Giovane coppia con cane a passeggio nel vicinato che mi ha visto scaraventare il monopattino di mio figlio nella spazzatura in un momento di forte esasperazione e dopo un pomeriggio di alta tensione, non mi giudicare male.

Giovane coppia spensierata che avrà pensato che razza di madre scellerata mentre mio figlio si gettava a terra e urlava ancora di più destando l’attenzione di ancora più vicini, quello che non sai è che quell’innocente bambino di sei anni per tutto il pomeriggio aveva torturato il fratello di quattro anni, istigato i suoi amici più grandi al parco contro di lui e spinto e preso in giro e fatto sgambetti appena la sottoscritta sembrava girare la testa dall’altra parte.

Giovane coppia con cane che non deve ogni giorno procurare snack sani ma appetitosi all’uscita da scuola e durante il playtime al parco e come incentivo per lasciare il parco, cerca di capire.

Giovane coppia felice, cinque anni fa ero voi – ma con gatto. Che poi è scappato.

Giovane coppia che non deve ricordarsi libri, audiolibri, album per colorare con pastelli a cera che si sciolgono al sole e giochi intelligenti per sopravvivere alla traversata in macchina di Los Angeles, sono sicura che avete cose più interessanti a cui pensare.

Cara giovane coppia, potrà sembrare un scusa, ma dal giorno delle elezioni non mi sento mica tanto bene. Ho i formicolii alle braccia e un sasso sullo stomaco e la testa che scoppia.

Giovane coppia shockata, che una scena così non l’avevate mai vista e che i genitori a Los Angeles sono tutti perfetti e dicono ai figli cose del tipo I like your attitude! o Good accepting no!

Giovane coppia che non ha la pressione degli assistenti sociali che mi dicono di giocare quindici minuti al giorno con LB da sola e senza fargli domande perchè lo mettono sotto pressione, o dei terapisti che mi dicono che BL deve dire venti parole entro Natale, o degli insegnanti che mi dicono che K. è un po’ troppo playful, sono sicura  che anche voi avete i vostri problemi. Coppia a passeggio, forse non lo sapete, ma a parte Tony che mi aiuta dopo il lavoro e CJ il fantastico babysitter del mercoledì pomeriggio, questi pischelli me li gestisco io da sola,  con tutto il parentado in Italy.

Giovane coppia, sono sicura che voi vi ricordate l’ultima volta che siete usciti insieme da soli. Io pure me le ricordo tutte, per il 2016 abbiamo il 14 febbraio, il 23 agosto e il 30 ottobre. E mi sa che per quest’anno finisce qui.

Coppia bella con cane, io leggo tutti i libri e tutti i blog e tutti gli articoli sul parenting, ma BL sono mesi che dorme nel nostro letto e non ne sono proprio entusiasta.

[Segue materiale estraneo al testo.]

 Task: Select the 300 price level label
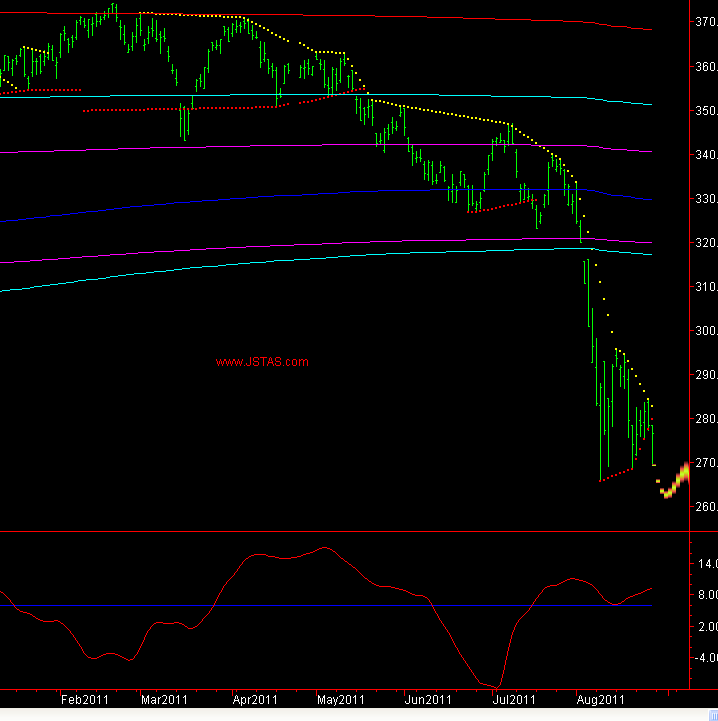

Giovane coppia, è da quando Tony è andato a Berlino per una settimana abbandonandomi qui con prole che mi arrogo il diritto di passare un fine settimana fuori da sola ma dentro il mio cuore so che non succederà mai.

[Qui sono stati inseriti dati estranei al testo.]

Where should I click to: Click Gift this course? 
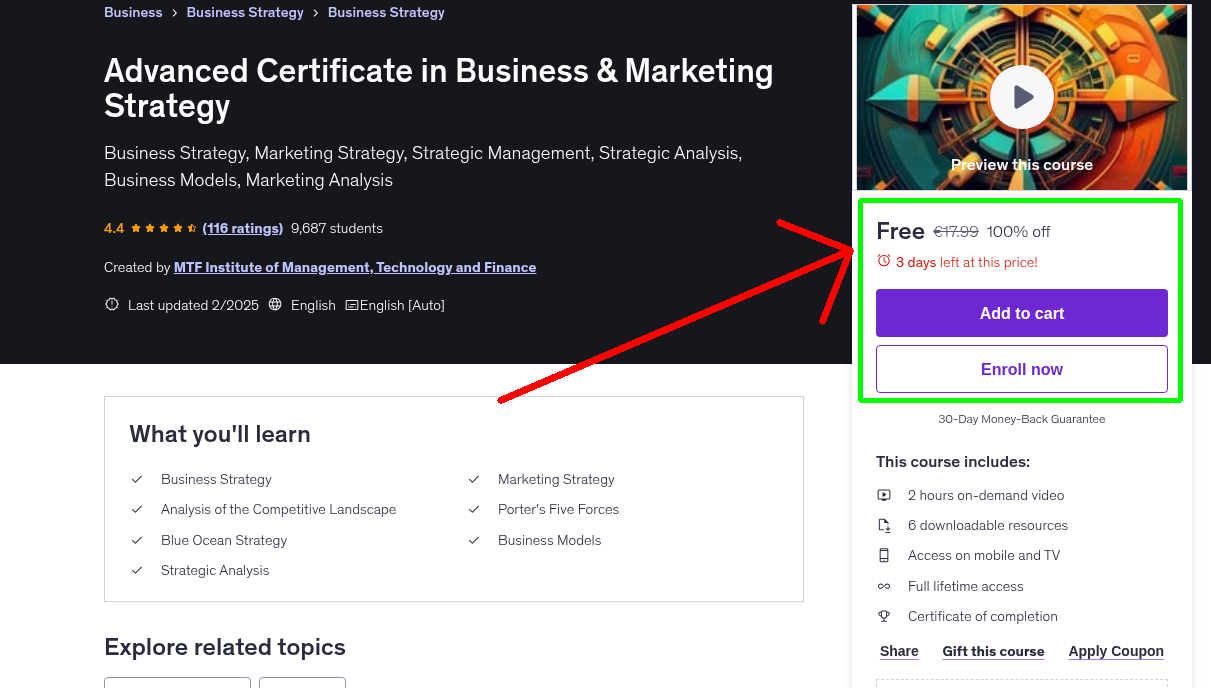point(993,651)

Giovane coppia con cane e probabilmente senza figli, spero di non avervi fatto passare la voglia.

Giovane coppia, tranquilli che poi il monopattino siamo andati a recuperarlo.

E comunque il lancio del monopattino un po’ di soddisfazione me l’ha data.

 

8

Conversazioni coniugali

Lo sai che è morto Dario Fo?

Bob Bylan ha preso il Nobel!

Oggi Baby L. ha detto truck!

Cazzo, sta vincendo Donald Trump!

E’ morto Leonard Cohen!

Questi gli scambi verbali significativi che io e Tony siamo riusciti ad avere nell’ultimo mese. Più quella volta che ci siamo messi a parlare di mitocondri ma erano già le nove e trenta pm e io mi sono addormentata, e quell’altra volta che abbiamo parlato del video dell’iguana inseguito dai serpenti del National Geographic.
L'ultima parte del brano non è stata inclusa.